I'm reading a book called "Physics from symmetry" by Schwichtenberg. The author talks about generators $\{J_i\}$ of the Lie algebra of $SO(3)$ and he derives the conditions that they have to fulfill:
$$ J^T + J = 0 $$ $$ \mathrm{tr} J = 0 $$
He finds the following basis:
$$ J_1 = \begin{bmatrix} 0 & 0 & 0 \\ 0 & 0 & -1 \\ 0 & 1 & 0 \end{bmatrix} $$
$$ J_2 = \begin{bmatrix} 0 & 0 & 1 \\ 0 & 0 & 0 \\ -1 & 0 & 0 \end{bmatrix} $$
$$ J_3 = \begin{bmatrix} 0 & -1 & 0 \\ 1 & 0 & 0 \\ 0 & 0 & 0 \end{bmatrix} $$
It is possible to write, as the author say, that:
$$ (J_i)_{jk} = -\varepsilon_{ijk} $$
Then the author claims that by computing the Lie braket, using the found generators, it is possible to write that:
$$ [J_i, J_j] = J_i J_j - J_j J_i = \varepsilon_{ijk} J_k $$
This is the statement I want to prove and so far I came up with this line of reasoning: $(J_i)_{jk} = J_{ijk}$ is a tensor since the Levi-Civita symbol, which $J_i$ can be written in terms of, is itself a tensor.

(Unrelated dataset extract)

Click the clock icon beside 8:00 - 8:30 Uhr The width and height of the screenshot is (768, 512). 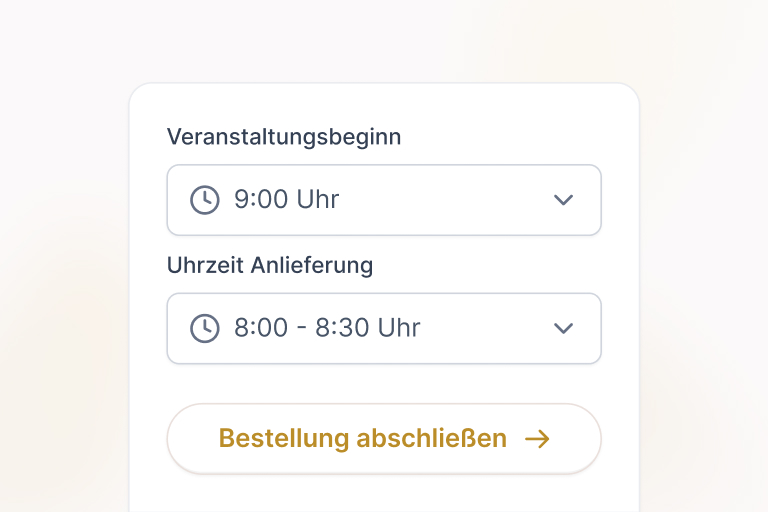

Therefore it is possible to write:
$$ [J_i, J_j]_m^n = (J_i)_{mk} (J_j)^{kn} - (J_j)_{mk} (J_i)^{kn} = J_{imk} J_j^{\ \ kn} - J_{jmk} J_i^{\ \ kn} $$
lowering the indices of the second generator of the couple:
$$ J_{imk} J_j^{\ \ kn} - J_{jmk} J_i^{\ \ kn} = g^{ks} g^{np} J_{imk} J_{jsp} - g^{ks} g^{np} J_{jmk} J_{isp} $$
Then using the fact that $J_{ijk} = -\varepsilon_{ijk}:$
$$ g^{ks} g^{np} \varepsilon_{imk} \varepsilon_{jsp} - g^{ks} g^{np} \varepsilon_{jmk} \varepsilon_{isp} = \varepsilon_{imk} \varepsilon_j^{\ \ kn} - \varepsilon_{jmk} \varepsilon_i^{\ \ kn} = $$ $$ = g_{jl}\varepsilon_{imk} \varepsilon^{lkn} - g_{il}\varepsilon_{jmk} \varepsilon^{lkn} $$ $$ = - g_{jl}\varepsilon_{imk} \varepsilon^{lnk} + g_{il}\varepsilon_{jmk} \varepsilon^{lnk} $$
from which, knowing that $\varepsilon_{mno} \varepsilon^{pqr} = \delta_{mno}^{pqr}$ and that $\delta_{mnk}^{pqk} = 2\delta_{mn}^{pq}$:
$$ - g_{jl}\varepsilon_{imk} \varepsilon^{lnk} + g_{il}\varepsilon_{jmk} \varepsilon^{lnk} = $$
$$ = - g_{jl} \delta_{imk}^{lnk} + g_{il} \delta_{jmk}^{lnk} = $$ $$ = - 2 g_{jl} \delta_{im}^{ln} + 2 g_{il} \delta_{jm}^{ln} = $$
I'm stuck at this point. I'm not entirely sure that I can treat $J_{ijk}$ as a tensor: the justification I adduced seems pretty weak, as it realies on a way of writing $J_{ijk}$ in terms of $\varepsilon_{ijk}$ and not on the defining property of tensors. Is the reasoning I'm following correct? And in that case, how do I continue?
P.S.: thanks in advance for any eventual answer and excuse my poor english, as I'm still practising it!